Stored records
• • • •

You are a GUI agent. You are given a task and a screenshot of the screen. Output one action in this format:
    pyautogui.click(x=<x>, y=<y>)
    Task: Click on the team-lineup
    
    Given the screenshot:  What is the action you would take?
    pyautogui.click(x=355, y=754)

• • • •

» Work task:
Reproduce the entries above with every occurrence of "screenshot" replaced by "screen capture", leaving everything else unchanged.

» Result:
You are a GUI agent. You are given a task and a screen capture of the screen. Output one action in this format:
    pyautogui.click(x=<x>, y=<y>)
    Task: Click on the team-lineup
    
    Given the screen capture:  What is the action you would take?
    pyautogui.click(x=355, y=754)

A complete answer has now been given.